---------- SOURCE MATERIAL

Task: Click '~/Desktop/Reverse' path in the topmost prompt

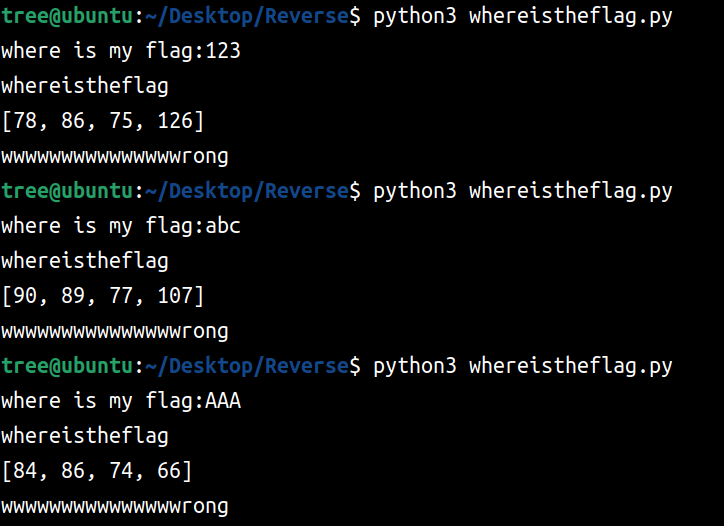Action: 246,16
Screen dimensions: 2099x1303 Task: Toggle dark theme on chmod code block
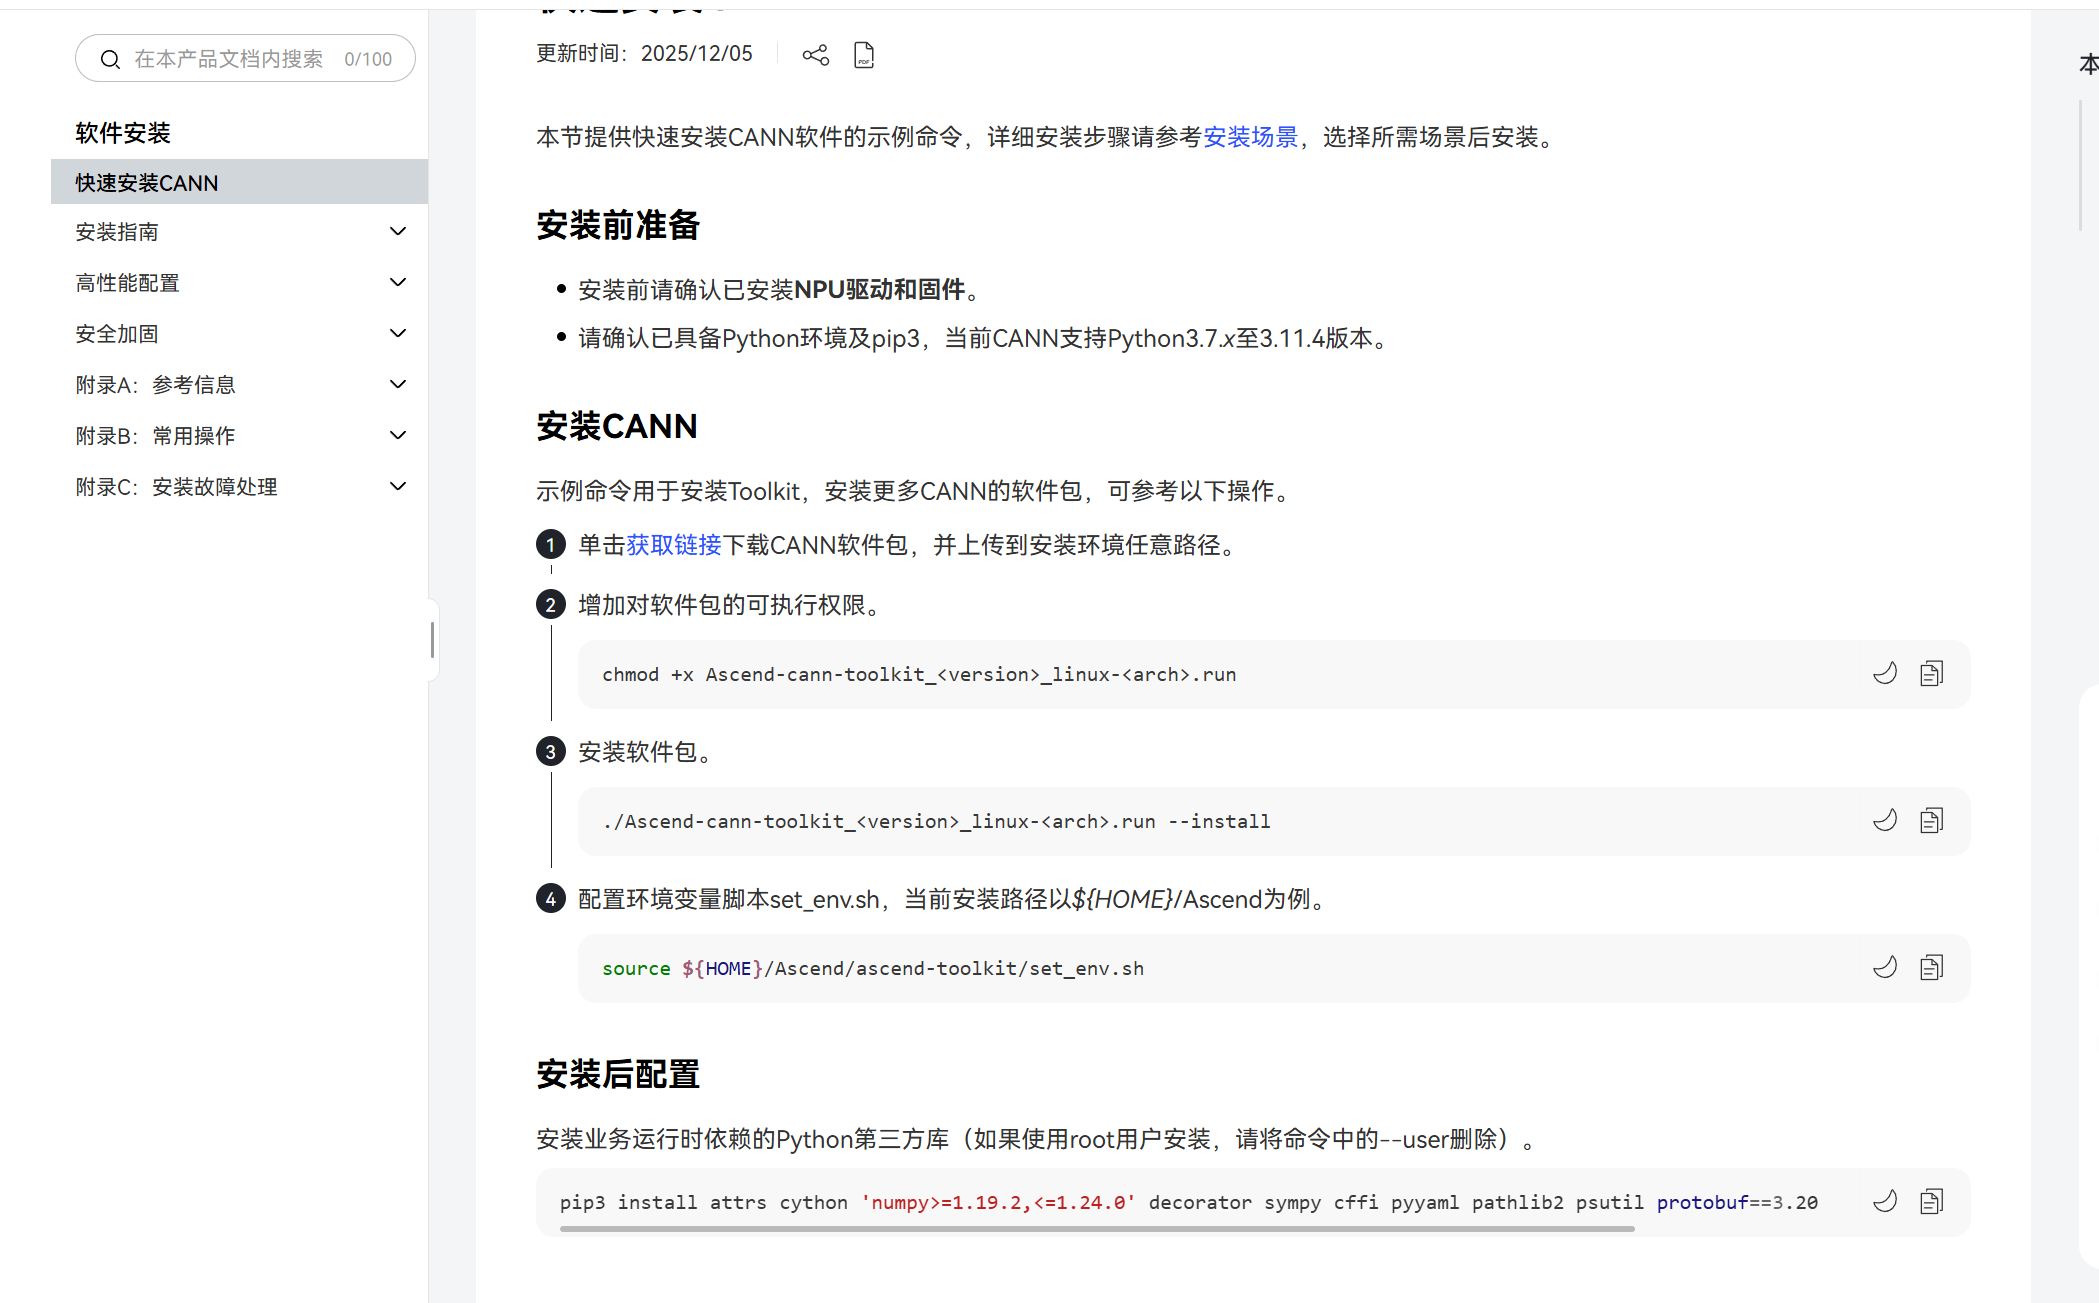click(x=1884, y=674)
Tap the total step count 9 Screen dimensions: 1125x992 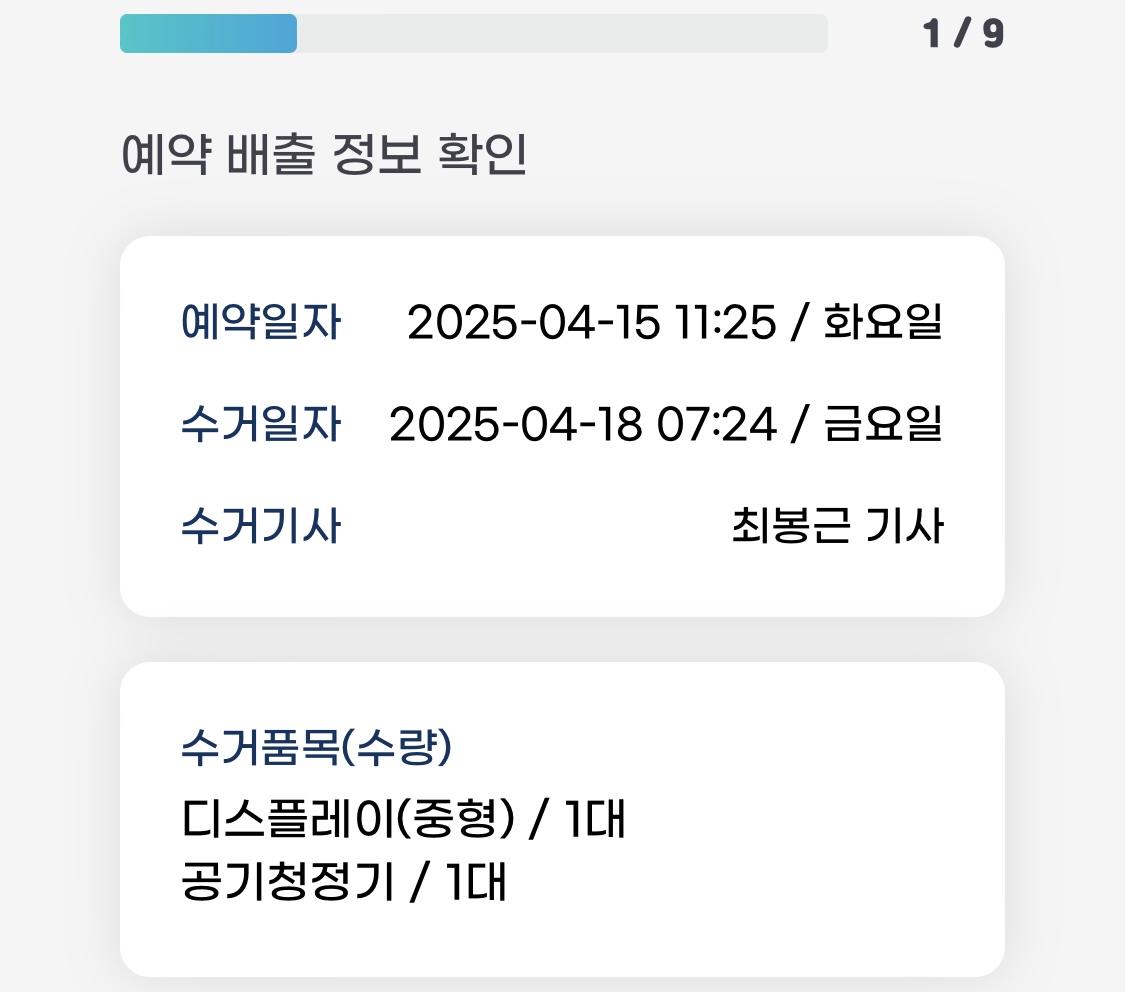(x=992, y=35)
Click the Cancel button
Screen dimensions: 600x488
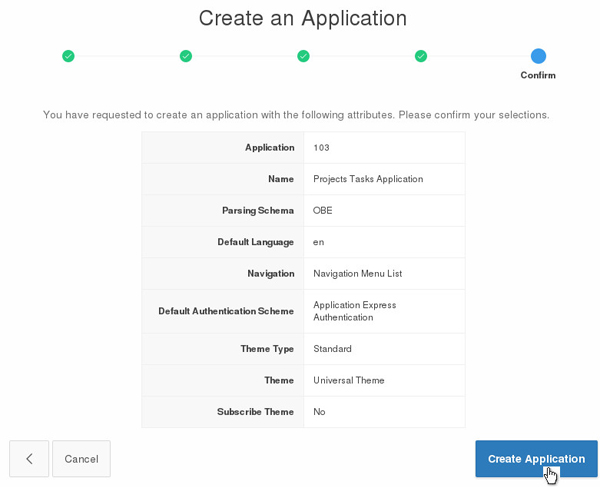point(81,459)
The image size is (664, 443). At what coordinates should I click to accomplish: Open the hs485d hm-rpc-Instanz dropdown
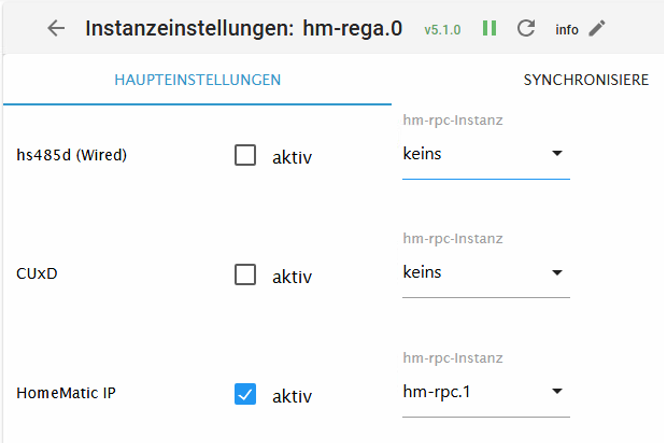click(x=485, y=154)
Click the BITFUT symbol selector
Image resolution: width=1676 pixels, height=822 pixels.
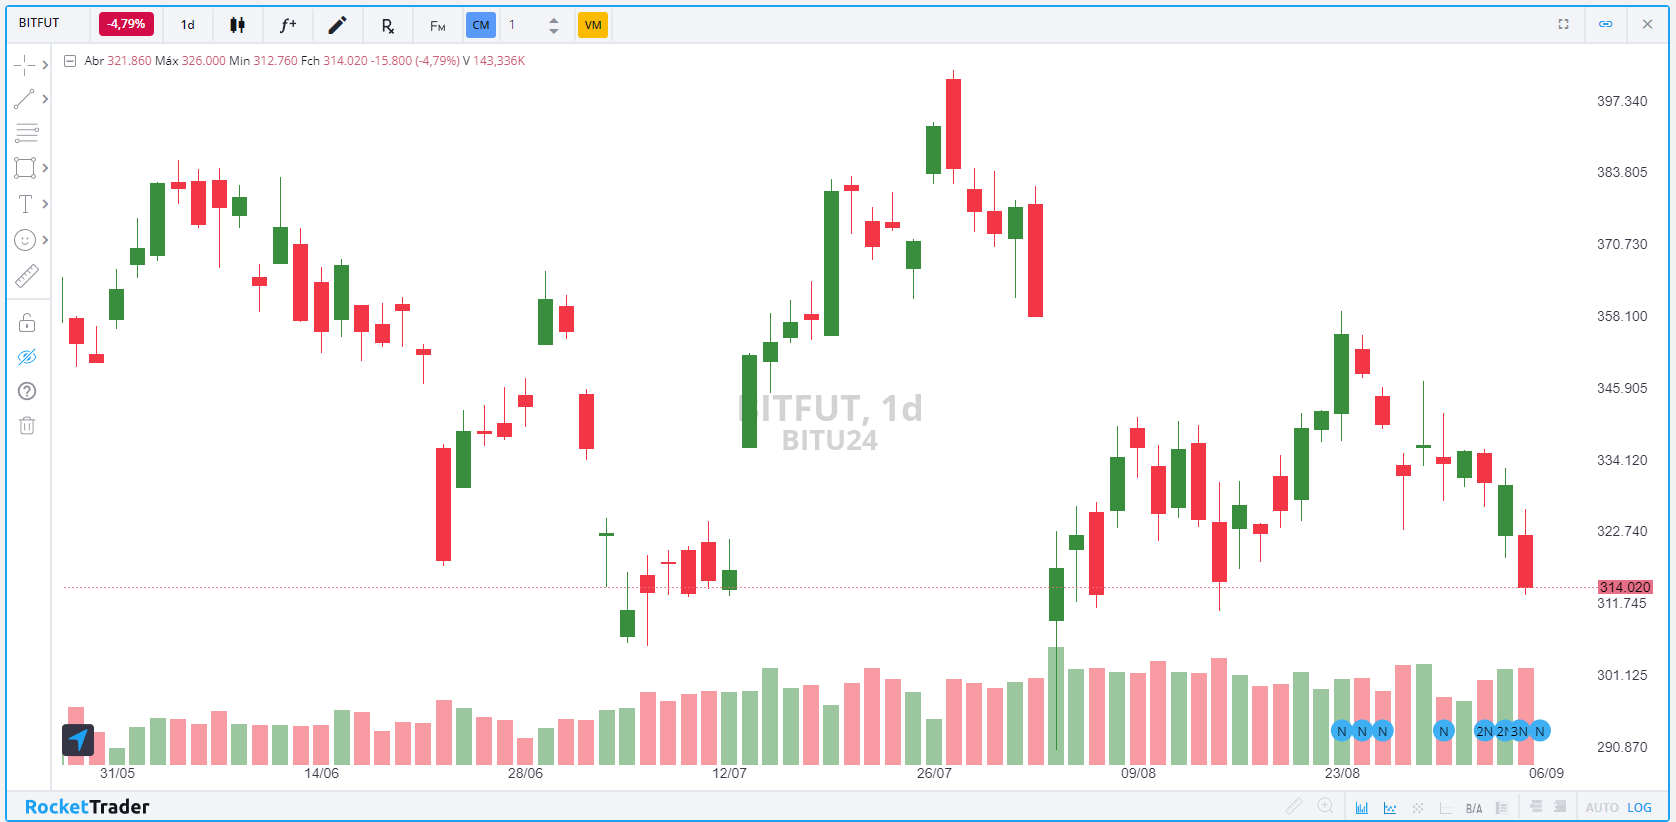[40, 23]
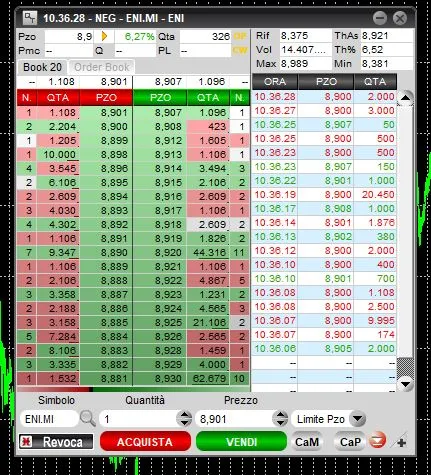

--------------------

> [SHORT EXERCISE]:
Write out the items word for word, from the line with "Click the Cancel button" through the end of the items, leaving the pictures out.

> [SOLUTION]:
Click the Cancel button
Screen dimensions: 600x488
point(81,459)
The image size is (664, 443). At what coordinates should I click to accomplish: Open the hs485d hm-rpc-Instanz dropdown
click(x=485, y=154)
Click the BITFUT symbol selector
Image resolution: width=1676 pixels, height=822 pixels.
[40, 23]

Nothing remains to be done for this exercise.